── MATERIAL PROVIDED
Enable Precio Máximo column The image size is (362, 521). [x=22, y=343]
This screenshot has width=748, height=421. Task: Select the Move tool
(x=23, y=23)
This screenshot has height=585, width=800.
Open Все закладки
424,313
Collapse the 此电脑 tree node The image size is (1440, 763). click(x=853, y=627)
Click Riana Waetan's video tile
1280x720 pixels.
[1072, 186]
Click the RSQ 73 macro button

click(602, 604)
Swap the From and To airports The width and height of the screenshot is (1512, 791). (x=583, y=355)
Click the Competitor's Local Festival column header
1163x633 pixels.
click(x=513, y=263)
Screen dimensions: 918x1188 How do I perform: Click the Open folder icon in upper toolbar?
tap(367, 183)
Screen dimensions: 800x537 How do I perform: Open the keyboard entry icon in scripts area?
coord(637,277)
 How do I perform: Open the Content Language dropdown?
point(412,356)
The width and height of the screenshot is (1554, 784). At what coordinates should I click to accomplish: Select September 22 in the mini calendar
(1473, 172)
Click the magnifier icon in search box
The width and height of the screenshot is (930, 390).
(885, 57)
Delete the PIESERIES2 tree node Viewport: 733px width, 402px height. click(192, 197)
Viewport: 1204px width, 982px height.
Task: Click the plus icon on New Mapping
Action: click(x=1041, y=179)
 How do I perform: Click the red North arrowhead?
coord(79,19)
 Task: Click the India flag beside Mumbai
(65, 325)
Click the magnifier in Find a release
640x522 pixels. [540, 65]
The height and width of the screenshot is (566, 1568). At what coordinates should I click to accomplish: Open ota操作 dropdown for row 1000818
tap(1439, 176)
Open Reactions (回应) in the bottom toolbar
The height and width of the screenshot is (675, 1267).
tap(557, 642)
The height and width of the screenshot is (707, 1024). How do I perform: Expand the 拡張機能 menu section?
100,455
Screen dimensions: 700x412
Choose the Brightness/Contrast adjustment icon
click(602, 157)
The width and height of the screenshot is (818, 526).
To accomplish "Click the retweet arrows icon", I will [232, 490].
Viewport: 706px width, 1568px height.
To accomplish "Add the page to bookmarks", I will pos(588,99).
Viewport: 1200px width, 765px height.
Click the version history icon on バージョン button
────
> _ABOUT THIS EXERCISE_: Reproduce exactly the lines from the one with "Open Reactions (回应) in the bottom toolbar" through the last line of the entries, keeping both of those lines and nothing else.

> _EXERCISE SOLUTION_:
Open Reactions (回应) in the bottom toolbar
The height and width of the screenshot is (675, 1267).
tap(557, 642)
The height and width of the screenshot is (707, 1024). How do I perform: Expand the 拡張機能 menu section?
100,455
Screen dimensions: 700x412
Choose the Brightness/Contrast adjustment icon
click(602, 157)
The width and height of the screenshot is (818, 526).
To accomplish "Click the retweet arrows icon", I will [232, 490].
Viewport: 706px width, 1568px height.
To accomplish "Add the page to bookmarks", I will pos(588,99).
Viewport: 1200px width, 765px height.
Click the version history icon on バージョン button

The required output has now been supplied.